As desonerações sobre a folha também deveriam ser revistas segundo Amir Khair, especialista em finanças públicas. Sua principal crítica recai sobre as mudanças na contribuição previdenciária patronal realizadas pelo governo há quatro anos.
 
A contribuição, que equivalia a 20% de imposto sobre a folha de pagamento, foi substituída por uma alíquota sobre a receita bruta da empresa.
 
Originalmente essa alíquota era de 1% a 2% – dependendo da atividade -, sobre a receita bruta. Recentemente esses percentuais foram elevados para entre 2% e 4,5%, justamente por causa das perdas de arrecadação do governo. Mas Khair diz que a elevação não compensa os repasses para o INSS.
 
“A contribuição previdenciária patronal é a principal receita do INSS. Quando o governo mudou as regras, previu que o Tesouro compensaria eventuais perdas para a Previdência. Mas não existem dados precisos para mensurar o tamanho do benefício que deixou de ser pago ao INSS. É provável que o Tesouro não compense tudo”, diz Khair.
 
Segundo ele, para evitar maiores prejuízos à Previdência, seria necessário que a regra dos 20% sobre a folha de pagamento voltasse a ser obrigatória.
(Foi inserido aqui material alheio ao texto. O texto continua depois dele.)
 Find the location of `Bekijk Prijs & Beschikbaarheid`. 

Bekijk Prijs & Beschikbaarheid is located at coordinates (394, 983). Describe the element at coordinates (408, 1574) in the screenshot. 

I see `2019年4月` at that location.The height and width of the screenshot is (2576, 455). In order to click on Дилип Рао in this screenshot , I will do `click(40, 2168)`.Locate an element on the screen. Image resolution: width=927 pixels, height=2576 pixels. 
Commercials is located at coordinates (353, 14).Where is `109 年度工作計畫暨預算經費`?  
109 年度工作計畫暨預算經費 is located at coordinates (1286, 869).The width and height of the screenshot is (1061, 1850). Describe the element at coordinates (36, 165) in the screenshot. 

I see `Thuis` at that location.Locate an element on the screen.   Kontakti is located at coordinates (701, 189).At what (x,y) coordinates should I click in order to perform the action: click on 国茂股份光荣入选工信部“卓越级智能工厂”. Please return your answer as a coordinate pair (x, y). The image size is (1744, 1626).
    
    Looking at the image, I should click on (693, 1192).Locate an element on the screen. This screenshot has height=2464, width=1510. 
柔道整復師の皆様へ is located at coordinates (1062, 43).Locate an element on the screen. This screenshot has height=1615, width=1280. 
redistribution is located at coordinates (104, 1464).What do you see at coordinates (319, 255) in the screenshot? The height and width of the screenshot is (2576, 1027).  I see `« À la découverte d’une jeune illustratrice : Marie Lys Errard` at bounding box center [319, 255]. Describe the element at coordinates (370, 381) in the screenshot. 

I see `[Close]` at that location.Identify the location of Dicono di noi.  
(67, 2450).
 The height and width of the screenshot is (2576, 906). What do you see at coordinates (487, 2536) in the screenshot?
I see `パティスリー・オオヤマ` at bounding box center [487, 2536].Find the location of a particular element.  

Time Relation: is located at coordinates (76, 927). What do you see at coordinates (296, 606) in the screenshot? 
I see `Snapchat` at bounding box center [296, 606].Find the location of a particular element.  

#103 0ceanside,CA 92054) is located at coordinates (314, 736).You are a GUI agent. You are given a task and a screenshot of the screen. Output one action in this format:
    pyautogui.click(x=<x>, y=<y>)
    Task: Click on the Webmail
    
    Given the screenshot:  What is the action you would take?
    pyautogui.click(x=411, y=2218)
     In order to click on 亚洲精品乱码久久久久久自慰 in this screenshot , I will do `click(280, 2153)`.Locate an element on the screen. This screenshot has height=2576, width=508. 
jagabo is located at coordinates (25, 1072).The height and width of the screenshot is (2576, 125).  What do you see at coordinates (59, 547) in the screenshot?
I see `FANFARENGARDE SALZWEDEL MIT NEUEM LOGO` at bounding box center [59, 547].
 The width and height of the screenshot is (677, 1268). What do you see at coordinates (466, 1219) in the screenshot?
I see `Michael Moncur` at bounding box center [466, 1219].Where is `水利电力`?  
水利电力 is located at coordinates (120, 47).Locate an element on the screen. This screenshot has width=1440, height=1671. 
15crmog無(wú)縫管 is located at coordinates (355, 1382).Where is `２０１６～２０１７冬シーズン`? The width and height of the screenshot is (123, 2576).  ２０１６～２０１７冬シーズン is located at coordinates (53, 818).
Cálculos do governo mostram que quase R$ 26 bilhões deixarão de ser arrecadados este ano por causa das desonerações sobre a folha.
 
O especialista em finanças públicas cita ainda a necessidade de se rever uma série de isenções tributárias previstas na Constituição para alguns segmentos específicos. “Os templos religiosos, ou de qualquer outra natureza, não precisam pagar impostos, sendo que muitos têm uma receita expressiva, possuem até canais de televisão”, diz Khair.
 
De acordo com ele, as ações para ajustar as contas públicas precisam ter frentes diversificadas. “No ano passado, o aumento das despesas responderam por 5% do déficit público, a perda de arrecadação por 13% e os juros por 82%. Fica claro onde está o principal problema”
 
A revisão dos benefícios é, sem dúvida, apenas um dos componentes para reduzir a trajetória do déficit primário. Mas para o tributarista Clóvis Panzarini tem um peso importante, principalmente porque se trata de uma oportunidade de se reverter distorções históricas.
 
“O governo concedeu muitos benefícios de maneira aleatória. Quem chorava mais, recebia mais. Isso, sem que se fizesse uma avaliação dos resultados gerados pelos benefícios”, diz Panzarini, para quem as desonerações não tornaram as empresas do país mais competitivas.
 
Além dos benefícios fiscais – que ficaram conhecidos como bolsa empresário -, o tributarista diz ainda que a nova equipe econômica precisa rever o que chama de bolsa BNDES. “É um absurdo o governo ter captado recursos com base na Selic, a 11% ao ano, e emprestado às empresas a 6%”, diz Panzarini.
 
No que diz respeito à revisão dos benefícios fiscais, é bom que se diga que nada de concreto ainda foi anunciado. Mas é consenso a necessidade de que muitas das desonerações sejam reavaliadas diante do impacto de R$ 295,9 bilhões nas contas do governo neste ano.
 
Fonte: Diário do Comércio
As matérias aqui apresentadas são retiradas da fonte acima citada, cabendo à ela o crédito pela mesma

Empresas voltam a contribuir com previdência por meio da folha salarial

Empresas voltam a contribuir com previdência por meio da folha salarial

Com a revisão de desonerações, essa é uma opção atraente às companhias com baixos níveis de empregabilidade e de custos; alíquotas incidentes sobre receita bruta mais que dobraram.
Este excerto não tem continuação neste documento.